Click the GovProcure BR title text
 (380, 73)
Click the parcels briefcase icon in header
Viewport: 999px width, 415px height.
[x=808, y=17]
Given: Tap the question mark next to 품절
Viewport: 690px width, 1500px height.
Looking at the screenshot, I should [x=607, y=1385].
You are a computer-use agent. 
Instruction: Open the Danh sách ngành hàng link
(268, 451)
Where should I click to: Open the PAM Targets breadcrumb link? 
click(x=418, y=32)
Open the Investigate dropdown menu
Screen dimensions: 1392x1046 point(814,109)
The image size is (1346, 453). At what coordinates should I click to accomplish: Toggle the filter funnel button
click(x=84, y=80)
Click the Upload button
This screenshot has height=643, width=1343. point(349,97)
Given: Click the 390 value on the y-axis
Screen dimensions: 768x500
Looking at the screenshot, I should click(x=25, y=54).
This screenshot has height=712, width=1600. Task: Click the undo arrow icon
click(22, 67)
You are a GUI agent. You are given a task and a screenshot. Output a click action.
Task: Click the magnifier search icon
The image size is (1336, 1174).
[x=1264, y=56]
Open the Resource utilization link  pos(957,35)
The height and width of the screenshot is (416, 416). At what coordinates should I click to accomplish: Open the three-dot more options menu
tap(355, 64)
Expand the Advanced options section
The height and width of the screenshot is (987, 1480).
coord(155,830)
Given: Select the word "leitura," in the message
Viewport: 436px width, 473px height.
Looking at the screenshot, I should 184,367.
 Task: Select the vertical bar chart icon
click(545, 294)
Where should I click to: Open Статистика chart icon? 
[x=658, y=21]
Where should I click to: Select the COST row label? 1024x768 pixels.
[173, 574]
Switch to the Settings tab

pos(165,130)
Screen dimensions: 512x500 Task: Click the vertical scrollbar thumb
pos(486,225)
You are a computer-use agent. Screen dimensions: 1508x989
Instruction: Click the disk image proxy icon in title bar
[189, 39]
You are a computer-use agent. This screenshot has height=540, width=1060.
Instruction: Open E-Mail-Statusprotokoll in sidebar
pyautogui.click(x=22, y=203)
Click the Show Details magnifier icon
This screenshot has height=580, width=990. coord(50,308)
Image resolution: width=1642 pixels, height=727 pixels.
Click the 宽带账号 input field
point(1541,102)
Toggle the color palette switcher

● ASSIGNMENT:
Set down nothing but the lines from the one containing "Click the Show Details magnifier icon" through the final line above, exactly as written.

● WRITTEN RESPONSE:
Click the Show Details magnifier icon
This screenshot has height=580, width=990. coord(50,308)
Image resolution: width=1642 pixels, height=727 pixels.
Click the 宽带账号 input field
point(1541,102)
Toggle the color palette switcher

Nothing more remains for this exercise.